**EXERCISE**
Copy the text of every item below word for word, and leave the pictures out of your answer.

**INFORMATION SHOWN**

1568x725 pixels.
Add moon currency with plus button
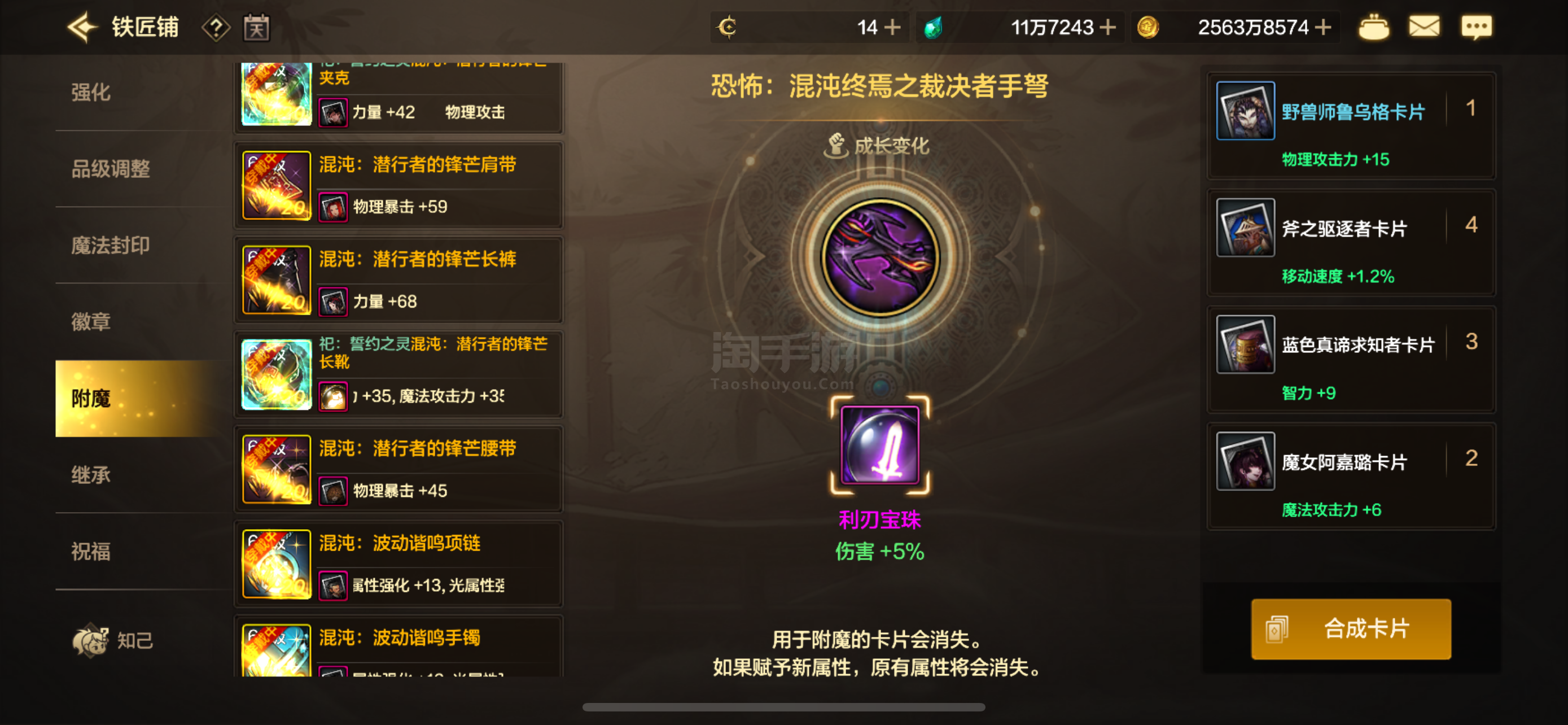coord(892,28)
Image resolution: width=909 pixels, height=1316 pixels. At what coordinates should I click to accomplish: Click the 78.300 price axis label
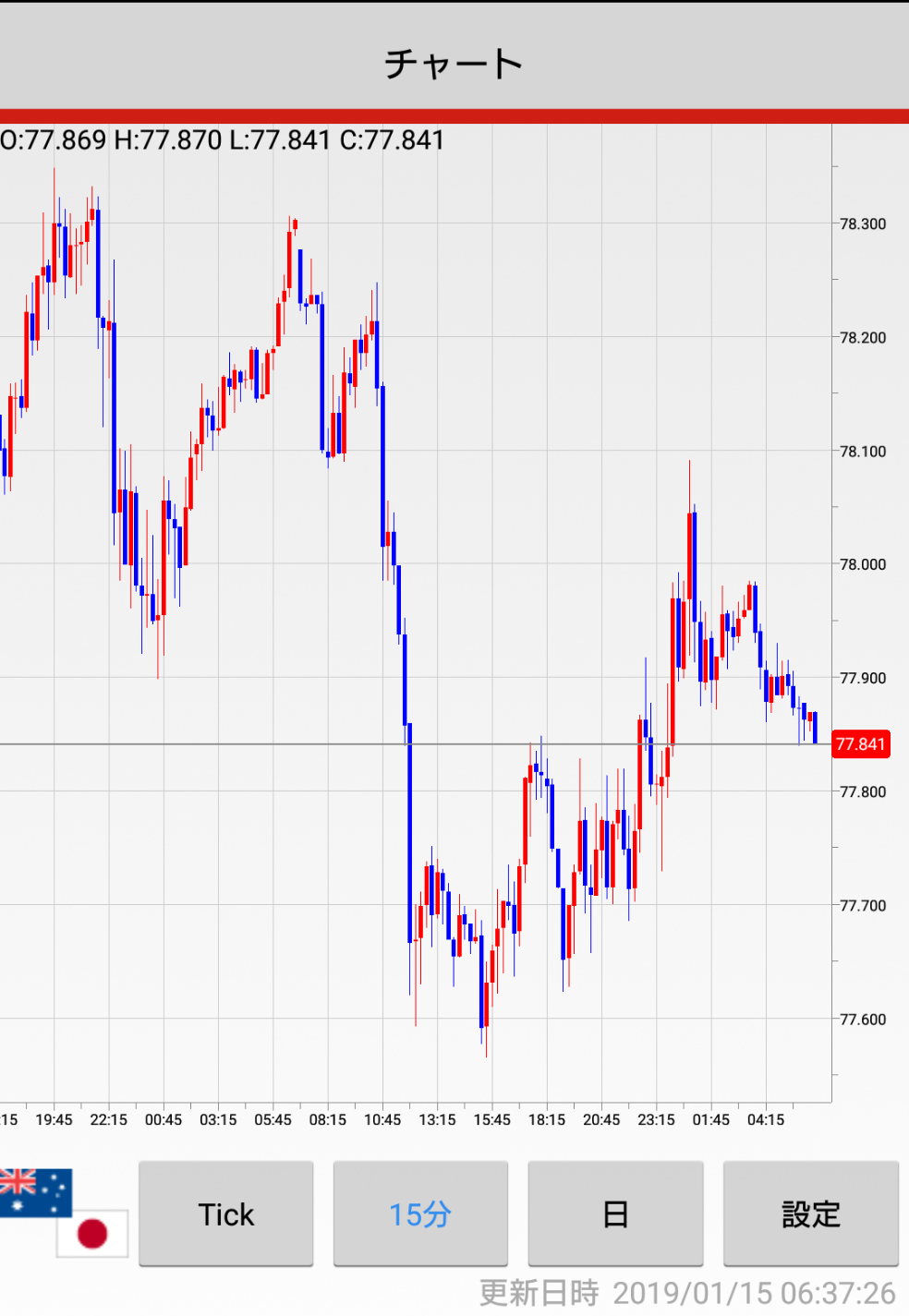863,224
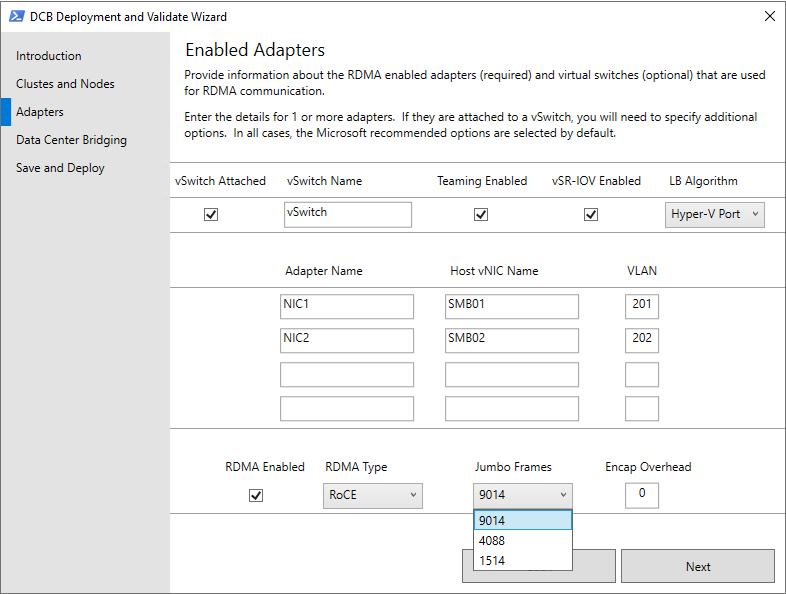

**SOLUTION TO THE EXERCISE**
1568x725 pixels.
Add moon currency with plus button
coord(892,28)
Image resolution: width=909 pixels, height=1316 pixels. At what coordinates should I click to accomplish: Click the 78.300 price axis label
863,224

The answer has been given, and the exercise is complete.